*** Opening INPUT MATERIAL ***

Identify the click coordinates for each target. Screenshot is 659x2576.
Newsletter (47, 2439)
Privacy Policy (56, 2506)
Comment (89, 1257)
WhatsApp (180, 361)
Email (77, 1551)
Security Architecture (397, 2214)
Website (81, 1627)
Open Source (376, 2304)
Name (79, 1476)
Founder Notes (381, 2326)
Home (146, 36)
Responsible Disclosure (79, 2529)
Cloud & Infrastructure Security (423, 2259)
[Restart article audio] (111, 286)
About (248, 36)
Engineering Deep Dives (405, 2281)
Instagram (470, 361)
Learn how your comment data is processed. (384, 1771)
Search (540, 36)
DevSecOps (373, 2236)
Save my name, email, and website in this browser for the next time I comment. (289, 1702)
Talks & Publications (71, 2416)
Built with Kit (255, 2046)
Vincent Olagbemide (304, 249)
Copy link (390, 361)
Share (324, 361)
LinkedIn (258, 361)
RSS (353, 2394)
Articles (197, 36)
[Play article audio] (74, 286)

*** Closing INPUT MATERIAL ***
*** Opening INPUT MATERIAL ***

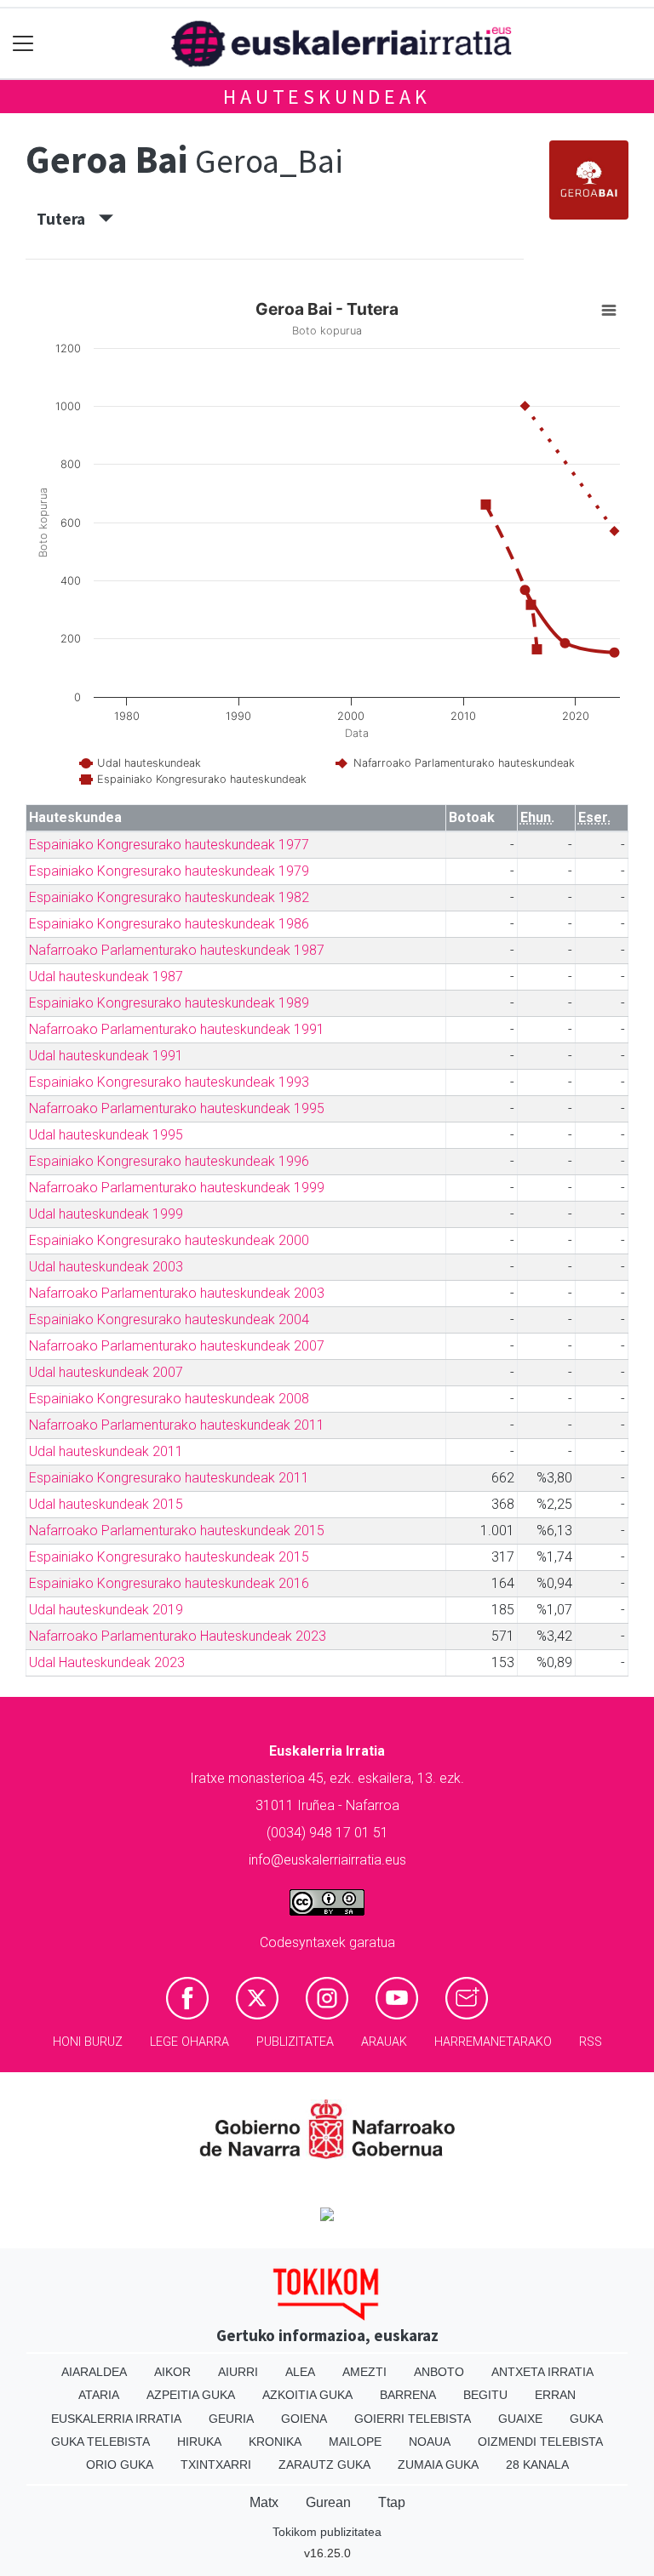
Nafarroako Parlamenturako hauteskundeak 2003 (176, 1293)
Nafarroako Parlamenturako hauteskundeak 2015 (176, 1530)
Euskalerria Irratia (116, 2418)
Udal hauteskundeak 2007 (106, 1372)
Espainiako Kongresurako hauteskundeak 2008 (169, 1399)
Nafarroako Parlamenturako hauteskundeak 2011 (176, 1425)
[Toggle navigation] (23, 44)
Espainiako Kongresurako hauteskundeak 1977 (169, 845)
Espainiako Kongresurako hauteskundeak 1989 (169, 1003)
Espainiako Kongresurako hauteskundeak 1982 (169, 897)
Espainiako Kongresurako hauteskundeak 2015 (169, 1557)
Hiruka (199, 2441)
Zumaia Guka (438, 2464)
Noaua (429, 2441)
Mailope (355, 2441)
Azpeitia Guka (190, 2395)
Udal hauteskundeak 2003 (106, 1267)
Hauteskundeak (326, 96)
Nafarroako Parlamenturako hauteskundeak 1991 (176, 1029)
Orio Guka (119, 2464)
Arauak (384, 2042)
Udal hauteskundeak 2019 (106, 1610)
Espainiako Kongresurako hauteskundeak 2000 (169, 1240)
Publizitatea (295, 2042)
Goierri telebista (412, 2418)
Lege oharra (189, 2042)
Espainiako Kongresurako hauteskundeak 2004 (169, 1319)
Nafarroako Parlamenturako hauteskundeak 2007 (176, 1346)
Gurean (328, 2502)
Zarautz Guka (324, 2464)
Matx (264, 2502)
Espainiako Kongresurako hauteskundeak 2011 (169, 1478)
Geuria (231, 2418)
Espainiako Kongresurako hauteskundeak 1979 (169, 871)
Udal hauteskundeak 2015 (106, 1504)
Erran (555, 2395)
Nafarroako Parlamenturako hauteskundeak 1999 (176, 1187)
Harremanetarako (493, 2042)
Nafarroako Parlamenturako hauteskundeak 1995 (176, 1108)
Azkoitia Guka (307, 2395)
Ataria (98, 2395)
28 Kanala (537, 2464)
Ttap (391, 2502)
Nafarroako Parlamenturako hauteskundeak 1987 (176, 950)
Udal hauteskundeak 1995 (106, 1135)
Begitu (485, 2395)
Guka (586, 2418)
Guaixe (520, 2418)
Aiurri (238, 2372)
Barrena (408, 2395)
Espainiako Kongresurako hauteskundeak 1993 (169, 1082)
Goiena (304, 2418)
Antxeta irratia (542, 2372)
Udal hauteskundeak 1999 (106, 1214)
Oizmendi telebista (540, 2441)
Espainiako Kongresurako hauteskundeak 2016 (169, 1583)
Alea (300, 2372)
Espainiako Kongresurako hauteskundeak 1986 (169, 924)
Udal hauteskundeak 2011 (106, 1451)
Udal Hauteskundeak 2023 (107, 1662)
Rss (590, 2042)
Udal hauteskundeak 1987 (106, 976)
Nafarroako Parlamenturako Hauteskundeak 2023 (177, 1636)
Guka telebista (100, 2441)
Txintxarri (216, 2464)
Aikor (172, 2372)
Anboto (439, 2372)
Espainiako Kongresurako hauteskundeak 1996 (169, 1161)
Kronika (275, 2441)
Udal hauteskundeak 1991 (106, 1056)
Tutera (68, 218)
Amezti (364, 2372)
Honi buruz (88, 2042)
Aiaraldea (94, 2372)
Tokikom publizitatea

*** Closing INPUT MATERIAL ***

= WORK TO BE COMPLETED =
What you return must be an exact retyping of the lines above starting at the line with "Identify the click" and ending at the line with "[Play article audio] (74, 286)", and nothing besides.

= SOLUTION TO THE PROBLEM =
Identify the click coordinates for each target. Screenshot is 659x2576.
Newsletter (47, 2439)
Privacy Policy (56, 2506)
Comment (89, 1257)
WhatsApp (180, 361)
Email (77, 1551)
Security Architecture (397, 2214)
Website (81, 1627)
Open Source (376, 2304)
Name (79, 1476)
Founder Notes (381, 2326)
Home (146, 36)
Responsible Disclosure (79, 2529)
Cloud & Infrastructure Security (423, 2259)
[Restart article audio] (111, 286)
About (248, 36)
Engineering Deep Dives (405, 2281)
Instagram (470, 361)
Learn how your comment data is processed. (384, 1771)
Search (540, 36)
DevSecOps (373, 2236)
Save my name, email, and website in this browser for the next time I comment. (289, 1702)
Talks & Publications (71, 2416)
Built with Kit (255, 2046)
Vincent Olagbemide (304, 249)
Copy link (390, 361)
Share (324, 361)
LinkedIn (258, 361)
RSS (353, 2394)
Articles (197, 36)
[Play article audio] (74, 286)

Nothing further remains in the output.